--- Exercise data ---

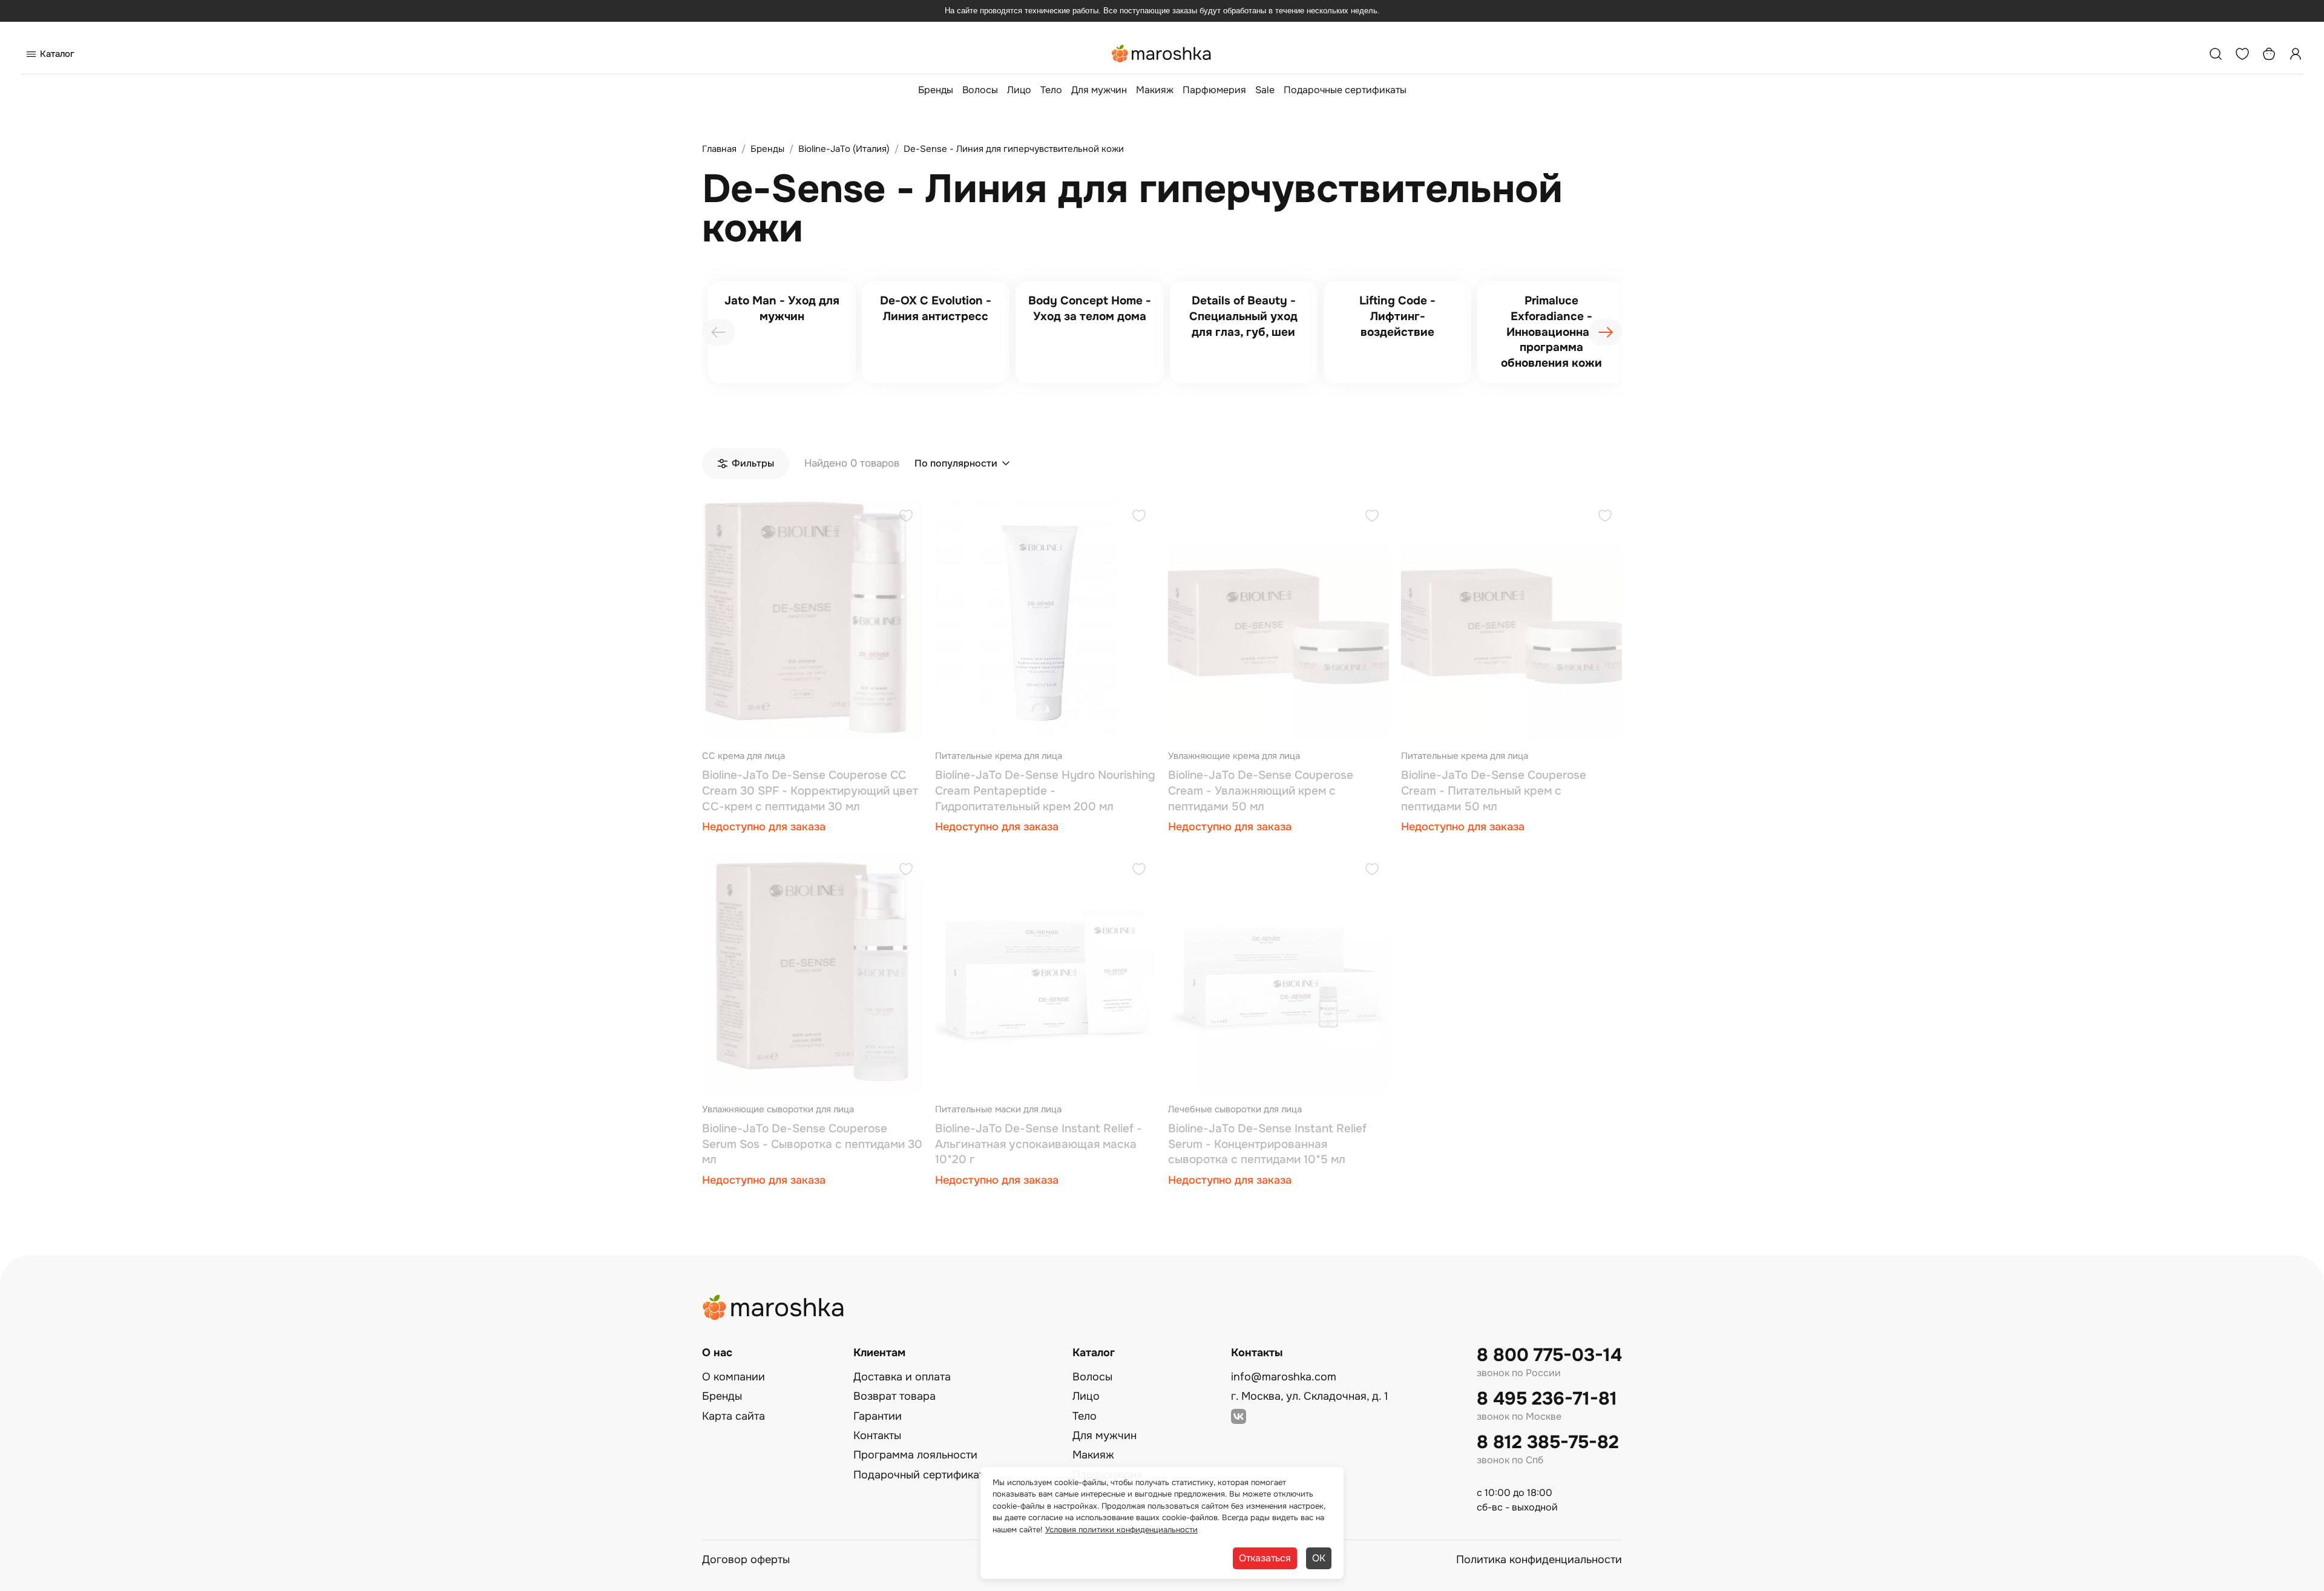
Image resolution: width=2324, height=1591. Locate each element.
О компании (733, 1376)
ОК (1318, 1558)
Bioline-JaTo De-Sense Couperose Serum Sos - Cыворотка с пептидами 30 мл (812, 1144)
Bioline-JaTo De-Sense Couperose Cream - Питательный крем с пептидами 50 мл (1493, 790)
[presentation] (718, 332)
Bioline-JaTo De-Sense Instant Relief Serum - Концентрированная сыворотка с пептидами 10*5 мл (1267, 1144)
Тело (1051, 90)
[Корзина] (2269, 54)
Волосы (980, 90)
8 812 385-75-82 (1548, 1442)
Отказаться (1265, 1558)
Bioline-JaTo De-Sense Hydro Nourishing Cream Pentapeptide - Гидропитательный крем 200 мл (1045, 790)
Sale (1265, 90)
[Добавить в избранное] (906, 517)
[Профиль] (2295, 54)
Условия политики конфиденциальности (1121, 1529)
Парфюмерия (1214, 90)
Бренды (935, 90)
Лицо (1019, 90)
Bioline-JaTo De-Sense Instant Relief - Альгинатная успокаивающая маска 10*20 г (1038, 1144)
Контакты (877, 1435)
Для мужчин (1099, 90)
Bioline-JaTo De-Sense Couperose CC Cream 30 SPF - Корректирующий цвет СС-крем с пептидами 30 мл (810, 790)
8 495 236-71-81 (1547, 1399)
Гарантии (877, 1416)
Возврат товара (894, 1396)
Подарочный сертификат (918, 1474)
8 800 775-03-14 (1549, 1355)
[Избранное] (2242, 54)
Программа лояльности (915, 1454)
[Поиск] (2215, 54)
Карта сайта (733, 1416)
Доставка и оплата (902, 1376)
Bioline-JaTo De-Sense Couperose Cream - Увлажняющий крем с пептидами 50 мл (1260, 790)
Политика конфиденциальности (1539, 1559)
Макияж (1154, 90)
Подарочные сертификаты (1345, 90)
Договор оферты (746, 1559)
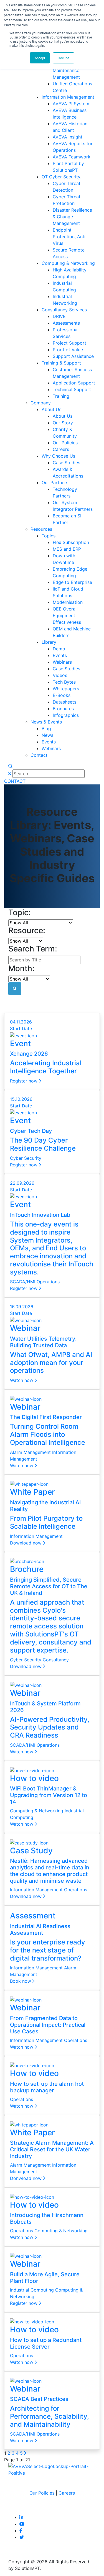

--- Requirement ---
Could you reproduce all of the material exactly? Keep the pictures out of it.

--- Result ---
Image resolution: width=2324, height=1591. Locate each element.
О компании (733, 1376)
ОК (1318, 1558)
Bioline-JaTo De-Sense Couperose Serum Sos - Cыворотка с пептидами 30 мл (812, 1144)
Bioline-JaTo De-Sense Couperose Cream - Питательный крем с пептидами 50 мл (1493, 790)
[presentation] (718, 332)
Bioline-JaTo De-Sense Instant Relief Serum - Концентрированная сыворотка с пептидами 10*5 мл (1267, 1144)
Тело (1051, 90)
[Корзина] (2269, 54)
Волосы (980, 90)
8 812 385-75-82 (1548, 1442)
Отказаться (1265, 1558)
Bioline-JaTo De-Sense Hydro Nourishing Cream Pentapeptide - Гидропитательный крем 200 мл (1045, 790)
Sale (1265, 90)
[Добавить в избранное] (906, 517)
[Профиль] (2295, 54)
Условия политики конфиденциальности (1121, 1529)
Парфюмерия (1214, 90)
Бренды (935, 90)
Лицо (1019, 90)
Bioline-JaTo De-Sense Instant Relief - Альгинатная успокаивающая маска 10*20 г (1038, 1144)
Контакты (877, 1435)
Для мужчин (1099, 90)
Bioline-JaTo De-Sense Couperose CC Cream 30 SPF - Корректирующий цвет СС-крем с пептидами 30 мл (810, 790)
8 495 236-71-81 (1547, 1399)
Гарантии (877, 1416)
Возврат товара (894, 1396)
Подарочный сертификат (918, 1474)
8 800 775-03-14 (1549, 1355)
[Избранное] (2242, 54)
Программа лояльности (915, 1454)
[Поиск] (2215, 54)
Карта сайта (733, 1416)
Доставка и оплата (902, 1376)
Bioline-JaTo De-Sense Couperose Cream - Увлажняющий крем с пептидами 50 мл (1260, 790)
Политика конфиденциальности (1539, 1559)
Макияж (1154, 90)
Подарочные сертификаты (1345, 90)
Договор оферты (746, 1559)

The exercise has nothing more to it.